I think the manipulation power has reached the absolute limit to the upside and things will soon start to unravel, perhaps even mmuch more than the 11% correction seen in the indexes in 2004, between March and October.
7 to 1 reward ratio? Your strategy would only be a 7-1 reward ratio if the chance of it going to $42.66 were equal to the chance of it going to $34.91. I don't think so, buddy. Why don't you just say your "objective" is $23.00, then your reward ratio would be 20-1!!!! Wow...
Your answer is facetious or just plain stupid.
Risk/reward ratio is determined by suppor/resistance levels of consequence.
When you see a resistance level (specific price) that has held up for 2 years you consider that resistance, and the support level has also been an important low on 2 separate years (has gone down to that price twice and bounced up), you determine that those two levels are resistance and support.
That means that the probabilities of the stock being sold when the resistance is reached, as well as when the support is reached, are both high.
Anything in between is called a "trading range" where the exact price where the stock trades is somewhat meaningless and dependant on the "mood" of the market.
In simple words, I dare you to make a case for a "specific" price between $35 and $42 that you can defend intelligently.
It is people exactly like you that traders feed on.
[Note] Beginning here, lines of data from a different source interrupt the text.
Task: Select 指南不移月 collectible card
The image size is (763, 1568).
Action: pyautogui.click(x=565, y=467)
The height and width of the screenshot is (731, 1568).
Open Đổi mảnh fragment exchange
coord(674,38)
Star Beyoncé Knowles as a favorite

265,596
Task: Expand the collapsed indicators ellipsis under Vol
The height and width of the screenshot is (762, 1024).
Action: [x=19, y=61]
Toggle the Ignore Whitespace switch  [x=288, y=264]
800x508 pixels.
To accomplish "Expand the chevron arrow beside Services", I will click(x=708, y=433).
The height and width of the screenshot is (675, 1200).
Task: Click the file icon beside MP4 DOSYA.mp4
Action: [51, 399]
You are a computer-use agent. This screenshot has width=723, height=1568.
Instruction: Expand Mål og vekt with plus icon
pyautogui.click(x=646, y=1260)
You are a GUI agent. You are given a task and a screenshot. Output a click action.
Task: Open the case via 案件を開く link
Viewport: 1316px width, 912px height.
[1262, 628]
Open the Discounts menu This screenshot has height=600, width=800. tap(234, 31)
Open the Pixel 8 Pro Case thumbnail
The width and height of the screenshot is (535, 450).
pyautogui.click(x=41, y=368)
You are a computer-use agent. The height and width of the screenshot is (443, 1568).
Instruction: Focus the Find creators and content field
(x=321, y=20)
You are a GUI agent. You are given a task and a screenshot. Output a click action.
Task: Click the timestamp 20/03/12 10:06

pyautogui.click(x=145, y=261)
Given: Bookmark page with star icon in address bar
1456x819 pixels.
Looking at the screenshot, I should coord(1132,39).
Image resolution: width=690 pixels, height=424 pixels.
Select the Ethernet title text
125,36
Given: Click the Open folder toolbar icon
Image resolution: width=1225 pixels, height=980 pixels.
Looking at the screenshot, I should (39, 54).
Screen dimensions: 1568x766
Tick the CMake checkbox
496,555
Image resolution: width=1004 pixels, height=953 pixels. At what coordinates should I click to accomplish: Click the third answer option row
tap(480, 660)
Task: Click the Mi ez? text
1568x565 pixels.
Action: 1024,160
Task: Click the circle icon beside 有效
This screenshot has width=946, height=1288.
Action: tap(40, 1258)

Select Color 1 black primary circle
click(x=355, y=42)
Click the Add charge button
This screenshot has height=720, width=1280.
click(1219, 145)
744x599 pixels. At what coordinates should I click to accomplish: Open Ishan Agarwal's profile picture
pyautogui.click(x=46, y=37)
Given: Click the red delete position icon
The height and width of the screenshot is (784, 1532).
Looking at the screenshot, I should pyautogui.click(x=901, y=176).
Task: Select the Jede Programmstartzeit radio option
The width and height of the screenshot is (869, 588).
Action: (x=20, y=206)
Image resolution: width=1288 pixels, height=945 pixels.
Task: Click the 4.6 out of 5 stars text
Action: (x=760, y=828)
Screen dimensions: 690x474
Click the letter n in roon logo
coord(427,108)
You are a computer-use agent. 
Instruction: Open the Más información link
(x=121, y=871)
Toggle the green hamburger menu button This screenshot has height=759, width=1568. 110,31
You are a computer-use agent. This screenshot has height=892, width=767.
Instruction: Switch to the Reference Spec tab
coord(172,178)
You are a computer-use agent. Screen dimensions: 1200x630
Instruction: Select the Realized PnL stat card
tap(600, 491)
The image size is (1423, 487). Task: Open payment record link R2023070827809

The ones that don't really know where the stock will be defended by the bulls and the bears.
I would rather follow the big money than try to come up with my own interpretation of the fundamentals. First of all, the reports that you and I and everybody gets normally get factored in immediately and then again, those reports usually don't tell the whole story. Nonetheless, the big traders with the big money, usually have more information about the stock than you or I will ever get.
Follow what they do, and you have a better chance of making money than if you try to come up with the answers before anyone else does.
Good luck with your trading, with that kind of mentality you will need luck to survive.